---------- Исходный фрагмент ----------
Главный объект рефлексии Шпенглера — Гете, эпиграф из которого предваряет «Закат Европы». Идейную эволюцию Гете немецкий культурософ тематизирует на протяжении всей своей книги. Причем абсолютное большинство цитат и отсылок к Гете приходится у Шпенглера на первый том «Заката Европы». Из философов одну из центральных позиций в «Закате Европы» занимают Кант и кантианцы.
Может быть, косвенным свидетельством прочтения Мандельштамом Шпенглера уже в 1922 году являются некоторые параллели между положениями статей 1922 года и «Закатом Европы». Так, в статье «Девятнадцатый век» Мандельштам критикует «буддизм» европейского мировосприятия и познания XIX века (II, 269). Не исключено, что на «буддийские» характеристики поэт вышел не только через статью Герцена «Буддизм в науке», но и через Шпенглера: пятая глава первого тома «Заката Европы» (вышедшего в начале 1918 года), в которой Шпенглер обсуждает и критикует категорический императив Канта, посвящена «буддизму» современного сознания. Шпенглер уравнял буддизм и социализм как арелигиозные мировоззрения жителей крупных городов (Spengler 1924: 455–456). Критику «буддизма» отметил у Шпенглера и Степун в нашумевшем сборнике «Освальд Шпенглер и „Закат Европы“» (Степун 2002: 321)[149]. В мандельштамовской характеристике Европы как «самого молодого, самого нежного… материка» («Пшеница человеческая», II, 249) Р. Дутли видит скрытую полемику с концепциями Шпенглера (1995: 19)[150]. Вдова поэта в «Воспоминаниях» заметила, что Мандельштам
«…теорией Шпенглера не обольстился ни на миг. Прочтя „Закат Европы“, он почти мельком сказал мне, что аналогии Шпенглера, по всей вероятности, к христианской культуре не применимы. У него никогда не было чувства конца, в котором один из главных источников блоковского пессимизма» (Н. Мандельштам 1999: 299).
Во «Второй книге» Надежда Яковлевна повторила свои воспоминания, чуть сместив акценты:
«В начале двадцатых годов шумела книжка Шпенглера о закате Европы, построенная по аналогии и напоминавшая Данилевского. Мы прочли с Мандельштамом „Закат Европы“, и он не согласился с выводами Шпенглера, считая, что они не приложимы к христианскому миру. Он был гораздо пессимистичнее Шпенглера, грозившего всего-навсего тем, что культура перейдет в цивилизацию и всем станет скучно. События показали, что ничего похожего на цивилизацию и на скуку не будет» (Н. Мандельштам 1990b: 407).
---------- Извлечённые данные ----------
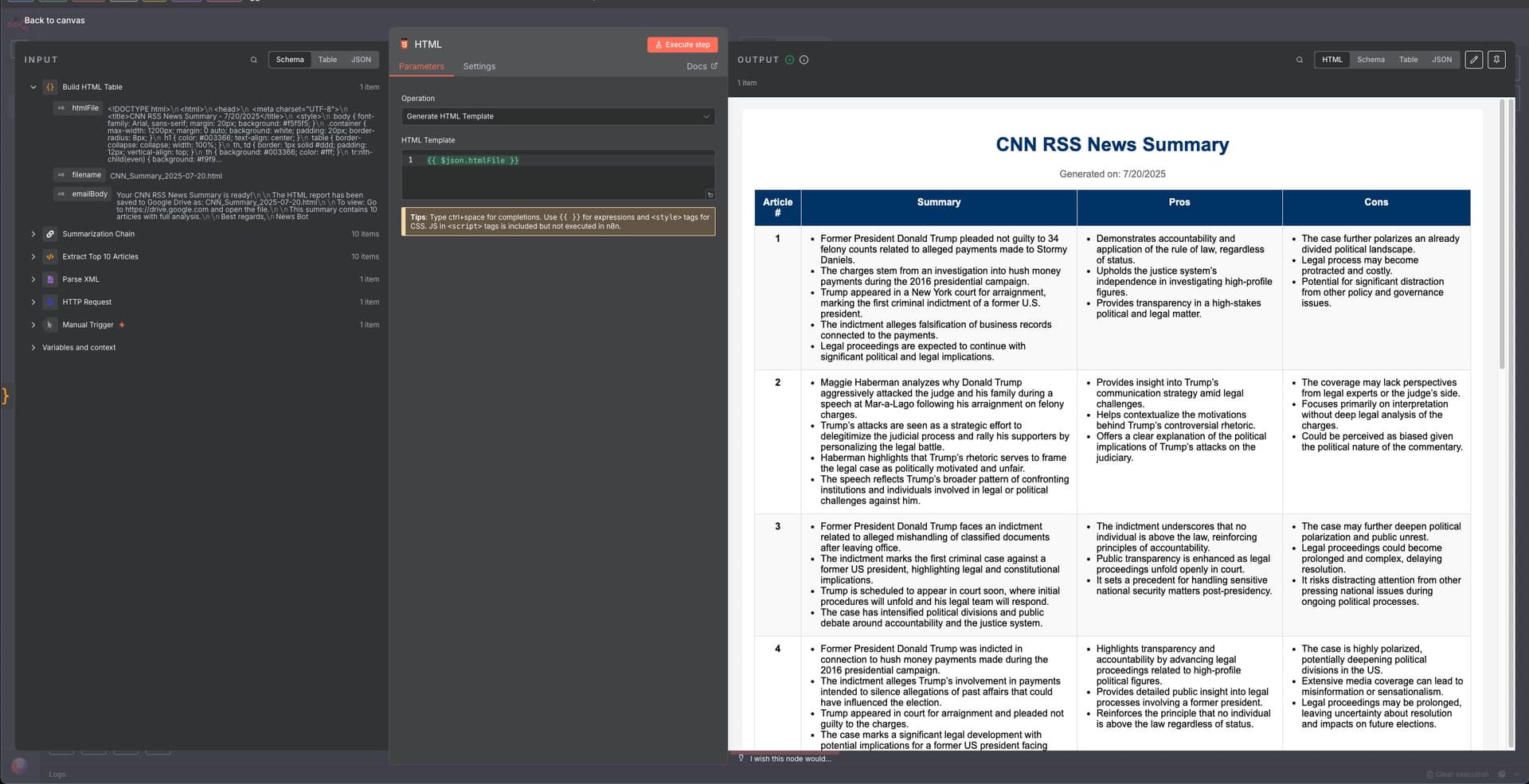The height and width of the screenshot is (784, 1529).
Task: Open the Operation dropdown
Action: pos(557,116)
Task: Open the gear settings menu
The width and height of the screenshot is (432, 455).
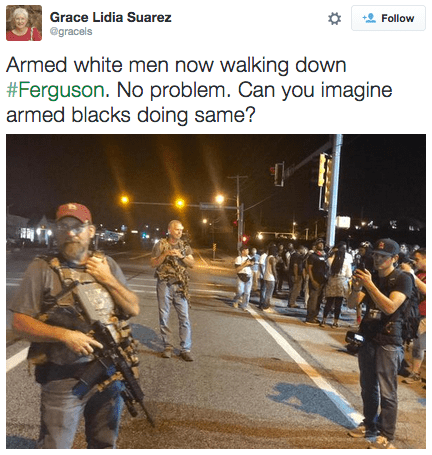Action: [x=334, y=19]
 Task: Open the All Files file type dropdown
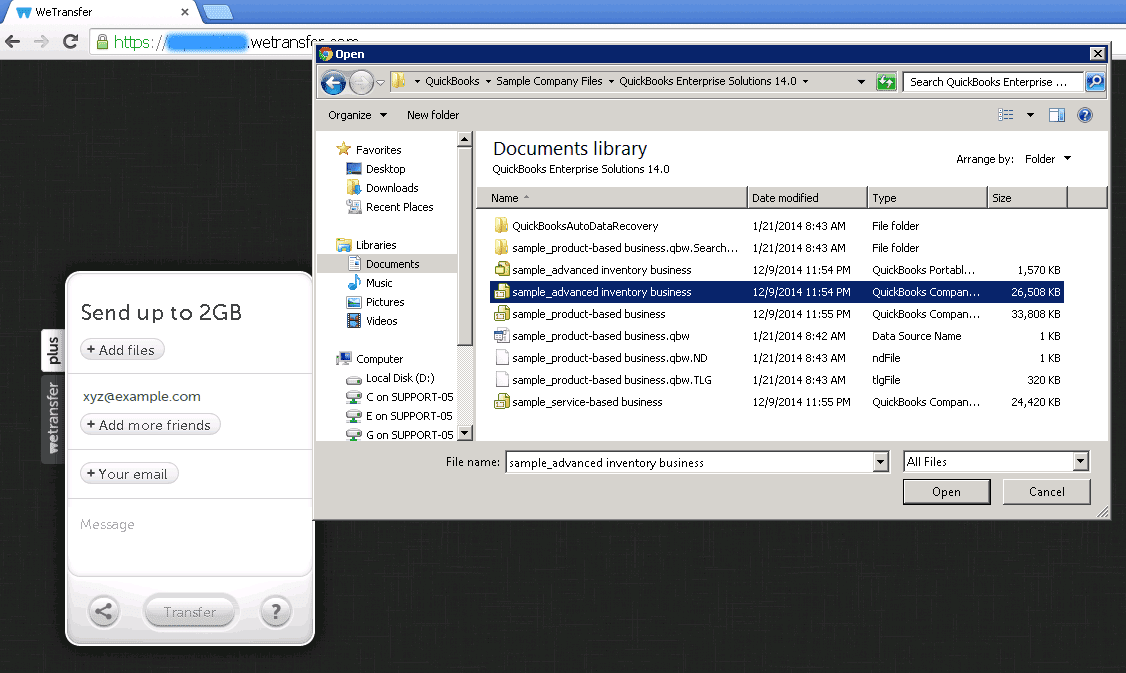point(1082,461)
----------
> **Указания к упражнению**
A. Проверьте, согласуются ли с исходным фрагментом три утверждения: (i) Шпенглер приравнял буддизм к социализму; (ii) первый том «Заката Европы» вышел в конце 1918 года; (iii) Мандельштаму было свойственно чувство конца. На каждое ответьте «да» или «нет» и приведите дословно те слова фрагмента, которые это решают.
B. Кого, согласно исходному фрагменту, напоминала книга Шпенглера по словам Надежды Яковлевны во «Второй книге»?
C. Верните из исходного фрагмента всё от слов «Главный объект рефлексии» вниз до слов «Кант и кантианцы.».
Строки здесь никакой роли не играют.

> **Ответы**
A.
(i) Да: «Шпенглер уравнял буддизм и социализм как арелигиозные мировоззрения жителей крупных городов».
(ii) Нет: «вышедшего в начале 1918 года».
(iii) Нет: «У него никогда не было чувства конца».

B. Она напоминала Данилевского.

C.
Главный объект рефлексии Шпенглера — Гете, эпиграф из которого предваряет «Закат Европы». Идейную эволюцию Гете немецкий культурософ тематизирует на протяжении всей своей книги. Причем абсолютное большинство цитат и отсылок к Гете приходится у Шпенглера на первый том «Заката Европы». Из философов одну из центральных позиций в «Закате Европы» занимают Кант и кантианцы.